Cela signifie-t-il que vous devez complètement renoncer aux obligations ?
Non. Mais vous devriez procéder à quelques ajustements.
Notamment pour les obligations à long terme, qui limitent les détenteurs à un taux d’intérêt fixe particulier pendant plusieurs années… voire quelques décennies.
En effet, celles-ci ne sont pas adaptées à un environnement où le taux d’intérêt présente une tendance à la hausse. Préférez donc les échéances plus courtes.
Évitez également les obligations à coupon zéro, les pires de toutes dans un environnement de hausse des taux puisqu’elles composent à un faible taux fixe, ainsi que les fonds obligataires à effet de levier.
Un fonds obligataire à effet de levier emprunte de l’argent à court terme pour acheter d’autres émissions à plus long terme et améliorer les rendements du fonds.
Tout cela est intéressant tant que les taux demeurent stables ou bas. Mais méfiez-vous lorsque les taux grimpent (comme ce fut le cas récemment).
Il arrivera la même chose à ces fonds qu’à un portefeuille d’actifs sur marge lors d’une liquidation boursière :
Les investisseurs seront frappés par un triple coup dur :
- les prix des obligations baisseront à mesure que les taux d’intérêt augmenteront ;
- la valeur liquidative du fonds plongera, car le portefeuille est à effet de levier ;
- et pour finir, le prix du marché baissera probablement aussi, conduisant à une décote plus importante de la valeur liquidative.
Évitez donc les échéances longues, les obligations à coupon zéro et les fonds obligataires à effet de levier.

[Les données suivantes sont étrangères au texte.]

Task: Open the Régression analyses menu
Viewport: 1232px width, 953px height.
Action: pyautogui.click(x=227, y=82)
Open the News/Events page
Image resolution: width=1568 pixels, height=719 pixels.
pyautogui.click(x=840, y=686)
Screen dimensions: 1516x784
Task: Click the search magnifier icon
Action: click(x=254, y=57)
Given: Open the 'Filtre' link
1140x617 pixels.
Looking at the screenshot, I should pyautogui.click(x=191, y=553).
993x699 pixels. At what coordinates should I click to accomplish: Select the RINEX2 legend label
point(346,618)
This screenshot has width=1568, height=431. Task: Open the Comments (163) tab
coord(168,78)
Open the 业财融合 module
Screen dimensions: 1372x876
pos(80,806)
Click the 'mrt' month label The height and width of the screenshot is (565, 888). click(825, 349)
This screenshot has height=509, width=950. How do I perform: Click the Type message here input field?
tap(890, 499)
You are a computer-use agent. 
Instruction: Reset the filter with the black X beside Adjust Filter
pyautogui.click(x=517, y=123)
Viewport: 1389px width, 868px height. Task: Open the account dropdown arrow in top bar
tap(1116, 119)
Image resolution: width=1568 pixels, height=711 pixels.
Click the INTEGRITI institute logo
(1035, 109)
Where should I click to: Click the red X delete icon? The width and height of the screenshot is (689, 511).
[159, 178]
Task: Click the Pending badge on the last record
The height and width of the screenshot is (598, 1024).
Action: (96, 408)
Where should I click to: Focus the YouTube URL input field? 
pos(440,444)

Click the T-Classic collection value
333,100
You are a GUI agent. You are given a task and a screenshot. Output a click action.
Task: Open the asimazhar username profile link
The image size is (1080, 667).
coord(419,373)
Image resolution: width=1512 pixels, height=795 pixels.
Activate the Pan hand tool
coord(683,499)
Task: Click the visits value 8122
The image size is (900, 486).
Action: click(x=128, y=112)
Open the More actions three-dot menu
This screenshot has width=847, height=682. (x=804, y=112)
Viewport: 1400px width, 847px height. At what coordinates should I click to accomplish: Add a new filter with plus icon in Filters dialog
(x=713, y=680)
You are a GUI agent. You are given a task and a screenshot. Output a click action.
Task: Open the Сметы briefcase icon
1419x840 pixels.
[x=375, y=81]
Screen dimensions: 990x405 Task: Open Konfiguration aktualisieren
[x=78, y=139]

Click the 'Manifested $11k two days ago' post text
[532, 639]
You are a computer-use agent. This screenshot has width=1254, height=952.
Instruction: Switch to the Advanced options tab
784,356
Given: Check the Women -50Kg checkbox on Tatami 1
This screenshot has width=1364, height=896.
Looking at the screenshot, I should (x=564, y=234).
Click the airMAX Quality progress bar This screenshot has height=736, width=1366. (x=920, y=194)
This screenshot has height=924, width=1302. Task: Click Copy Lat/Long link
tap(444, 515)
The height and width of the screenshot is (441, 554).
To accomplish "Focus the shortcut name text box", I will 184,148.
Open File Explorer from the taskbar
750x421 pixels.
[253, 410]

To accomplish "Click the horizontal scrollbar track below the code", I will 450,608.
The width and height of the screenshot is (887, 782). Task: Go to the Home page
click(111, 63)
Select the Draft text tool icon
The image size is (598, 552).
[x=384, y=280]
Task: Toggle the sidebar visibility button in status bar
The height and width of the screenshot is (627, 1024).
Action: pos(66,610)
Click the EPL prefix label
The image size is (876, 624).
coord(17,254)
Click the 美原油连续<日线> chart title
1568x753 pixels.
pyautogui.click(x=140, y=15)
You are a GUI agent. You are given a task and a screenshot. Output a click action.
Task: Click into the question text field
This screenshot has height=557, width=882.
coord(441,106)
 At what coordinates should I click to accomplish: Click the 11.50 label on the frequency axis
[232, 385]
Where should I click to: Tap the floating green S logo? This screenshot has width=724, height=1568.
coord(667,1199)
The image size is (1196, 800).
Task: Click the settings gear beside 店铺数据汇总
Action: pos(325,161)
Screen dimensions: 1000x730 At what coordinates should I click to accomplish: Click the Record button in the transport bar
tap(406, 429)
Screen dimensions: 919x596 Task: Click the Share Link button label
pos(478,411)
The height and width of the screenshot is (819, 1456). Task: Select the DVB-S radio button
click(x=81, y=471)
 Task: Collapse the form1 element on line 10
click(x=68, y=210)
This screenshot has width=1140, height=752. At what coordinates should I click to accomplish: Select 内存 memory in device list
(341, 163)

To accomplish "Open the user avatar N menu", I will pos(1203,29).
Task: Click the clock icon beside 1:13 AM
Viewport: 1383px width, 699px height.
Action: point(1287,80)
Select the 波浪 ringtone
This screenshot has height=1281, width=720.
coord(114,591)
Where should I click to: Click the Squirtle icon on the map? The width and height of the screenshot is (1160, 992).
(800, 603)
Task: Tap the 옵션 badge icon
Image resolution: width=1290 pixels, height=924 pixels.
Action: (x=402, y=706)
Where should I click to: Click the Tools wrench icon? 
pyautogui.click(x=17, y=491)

En plus d’obligations à court terme, qui sont les moins impactées par la hausse des taux et permettent aux investisseurs de profiter des rendements plus élevés au fur et à mesure qu’ils deviennent disponibles, vous devriez également posséder des « TIPS » (titres du Trésor protégés contre l’inflation, émis par le Trésor américain), des fonds à taux préférentiel et des obligations convertibles.
(Une obligation convertible est convertible en actions ordinaires par l’émetteur et peut potentiellement prendre de la valeur même si les taux d’intérêt augmentent.)
Je présenterai de manière plus détaillée chacun de ces types de titres dans de prochains articles.
En attendant, il y a certains points dont nous sommes certains.
L’inflation a atteint des sommets historiques. La Réserve fédérale a plusieurs longueurs de retard. Et pour ce qui est du marché des obligations, haussier depuis 40 ans ? C’en est fini de lui.